Время и окружение, в котором Е. А. Букетов жил, описано в повествовании на каждой странице. И вымышленный им герой жил не в безвоздушном пространстве. Его взрастили, открыли ему глаза на мир, сделали ученым окружавшие его люди. Этого мог не видеть только незрячий. А автор газетной статьи в повести ищет только негатив. Зачастую он вырывал из букетовского текста только половину фразы, выставляя автора в неприглядном, искаженном свете. И человек, не читавший повесть, мог легко поддаться на ложь критика. Если бы Рощин соблюдал хотя бы приличия, он не обрывал бы абзац на середине, а цитировал бы его до конца. Например, вот такие слова из текста: «К моему счастью, самодовольство не так долго длилось, если бы продолжалось, ни к чему хорошему не привело бы…» Автор статьи этого не сделал и не хотел, у него была задача любыми средствами облить грязью Букетова, потому и записал его собратом Хлестакова…
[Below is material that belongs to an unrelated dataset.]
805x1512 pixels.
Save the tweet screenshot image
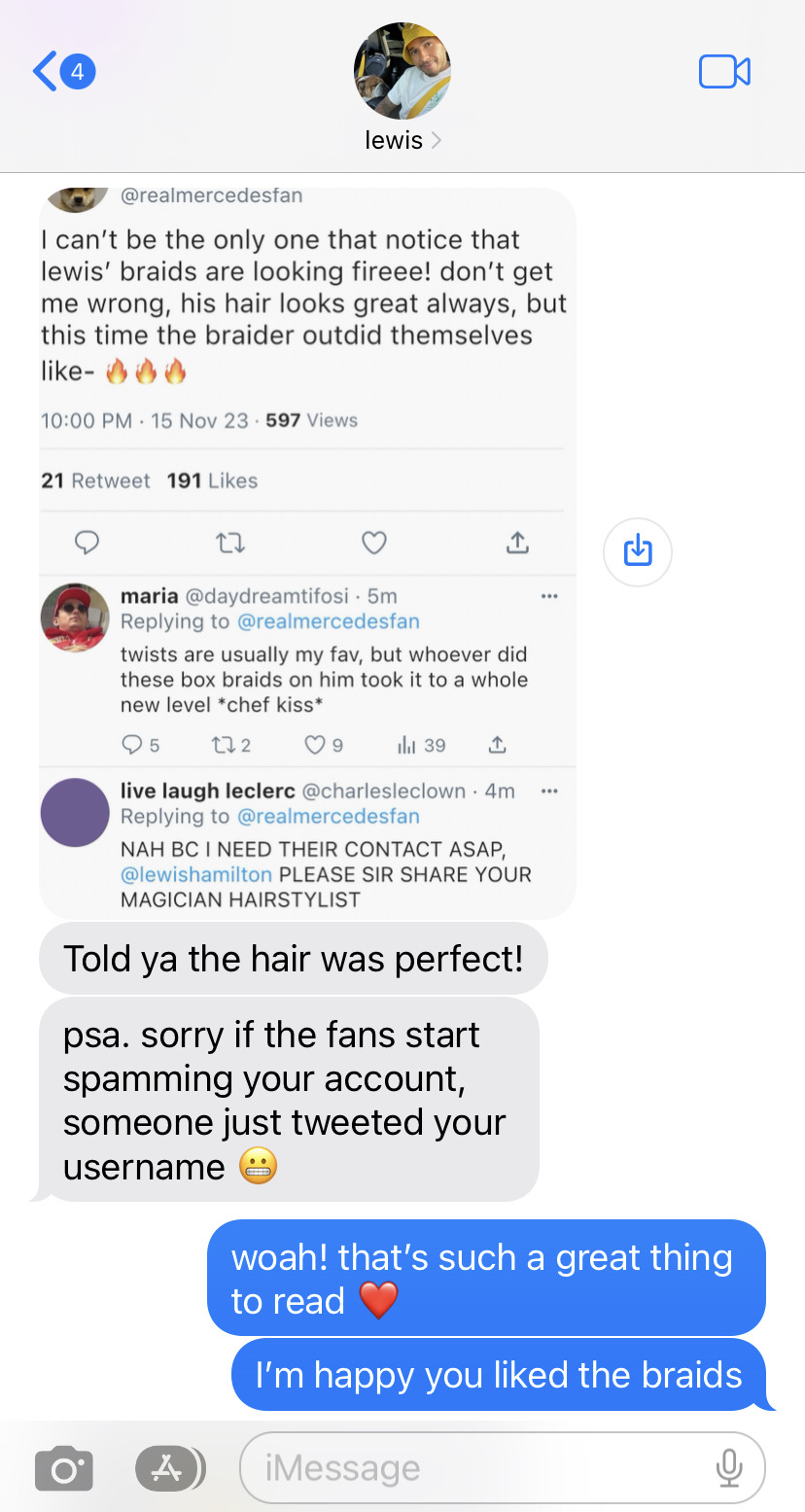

Свидетельством явно предвзятого отношения к ученому-писателю является и то, что автор статьи не только высмеивает «Записки научного работника», его раздражают переводы Е. Букетова избранных произведений Пушкина, Маяковского, Надсона, Есенина и то, что он взялся довести до казахского зрителя драмы В. Шекспира: «Вряд ли правомерно браться за поэтический перевод с иностранного, если он сам без обиняков указывает в анкете, что владеет им слабо. Но это обстоятельство ничуть не смущает Е. А. Букетова, когда он «осуществляет» переводы из английской драматургии XVI–XVIII веков… Кто следующий окажется под прицелом творческого вдохновения Е. А. Букетова? Михайло Ломоносов? Бернард Шоу? Глеб Успенский?..»
Похоже, что автор скрупулезно изучил биографию Евнея Арыстанулы. Похвальное стремление. Но это сделано опять же для унижения человека, который, плохо зная английский язык, осмелился взяться за перевод классических драм великого Шекспира, притом имя драматурга критик вовсе не упоминает. Это тоже пример того, что Рощин по-своему подтасовывал любые факты…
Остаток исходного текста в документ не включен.